Please give the count of lines below that include "Plugins" and leave out everything else.

>>>>>

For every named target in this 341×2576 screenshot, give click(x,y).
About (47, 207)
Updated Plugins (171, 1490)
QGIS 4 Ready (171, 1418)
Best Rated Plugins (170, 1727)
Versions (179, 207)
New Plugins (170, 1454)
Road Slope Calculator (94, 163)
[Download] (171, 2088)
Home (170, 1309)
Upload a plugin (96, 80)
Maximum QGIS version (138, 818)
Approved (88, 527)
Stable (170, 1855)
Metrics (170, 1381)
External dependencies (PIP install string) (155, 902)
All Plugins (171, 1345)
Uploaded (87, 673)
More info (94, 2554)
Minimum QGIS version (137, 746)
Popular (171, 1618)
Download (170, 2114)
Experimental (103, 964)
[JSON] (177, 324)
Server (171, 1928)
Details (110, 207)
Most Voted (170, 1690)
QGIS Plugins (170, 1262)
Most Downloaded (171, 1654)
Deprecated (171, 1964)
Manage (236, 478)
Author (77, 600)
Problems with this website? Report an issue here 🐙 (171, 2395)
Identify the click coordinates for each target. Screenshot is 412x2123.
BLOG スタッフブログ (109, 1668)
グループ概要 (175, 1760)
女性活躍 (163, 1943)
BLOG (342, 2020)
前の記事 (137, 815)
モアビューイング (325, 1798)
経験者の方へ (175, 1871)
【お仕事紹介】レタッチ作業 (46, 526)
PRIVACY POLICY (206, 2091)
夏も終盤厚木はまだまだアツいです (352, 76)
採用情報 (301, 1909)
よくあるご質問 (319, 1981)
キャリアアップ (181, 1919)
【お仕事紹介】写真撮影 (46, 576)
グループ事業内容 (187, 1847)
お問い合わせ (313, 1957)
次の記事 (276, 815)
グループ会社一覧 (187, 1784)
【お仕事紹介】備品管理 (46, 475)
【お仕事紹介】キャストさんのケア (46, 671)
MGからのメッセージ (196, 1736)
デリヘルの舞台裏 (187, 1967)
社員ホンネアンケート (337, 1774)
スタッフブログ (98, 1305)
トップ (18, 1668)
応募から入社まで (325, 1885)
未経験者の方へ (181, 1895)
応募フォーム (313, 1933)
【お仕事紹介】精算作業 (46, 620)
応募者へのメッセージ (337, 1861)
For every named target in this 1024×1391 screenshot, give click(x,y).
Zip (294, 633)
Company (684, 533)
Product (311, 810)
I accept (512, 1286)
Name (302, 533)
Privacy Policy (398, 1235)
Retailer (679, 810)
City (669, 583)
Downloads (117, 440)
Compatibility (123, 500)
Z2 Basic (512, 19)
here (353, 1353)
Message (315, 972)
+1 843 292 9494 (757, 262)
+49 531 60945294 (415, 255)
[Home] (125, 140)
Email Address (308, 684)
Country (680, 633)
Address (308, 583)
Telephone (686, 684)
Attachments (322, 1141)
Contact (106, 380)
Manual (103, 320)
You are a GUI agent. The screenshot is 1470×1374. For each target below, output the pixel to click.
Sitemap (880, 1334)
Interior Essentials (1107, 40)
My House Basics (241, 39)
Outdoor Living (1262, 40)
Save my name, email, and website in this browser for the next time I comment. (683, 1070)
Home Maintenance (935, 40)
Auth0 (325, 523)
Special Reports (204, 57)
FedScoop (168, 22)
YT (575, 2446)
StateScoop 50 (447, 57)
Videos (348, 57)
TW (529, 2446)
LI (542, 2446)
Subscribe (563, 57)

<<<<<

Response to this exercise
5